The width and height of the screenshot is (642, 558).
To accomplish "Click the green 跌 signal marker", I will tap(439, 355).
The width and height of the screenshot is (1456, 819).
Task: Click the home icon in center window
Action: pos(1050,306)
# # # #
▶ WORK INSTRUCTIONS:
Select every line of the entries above that contains the word "screenshot", and reproduce each such line in full.

▶ THE OUTPUT:
The width and height of the screenshot is (642, 558).
The width and height of the screenshot is (1456, 819).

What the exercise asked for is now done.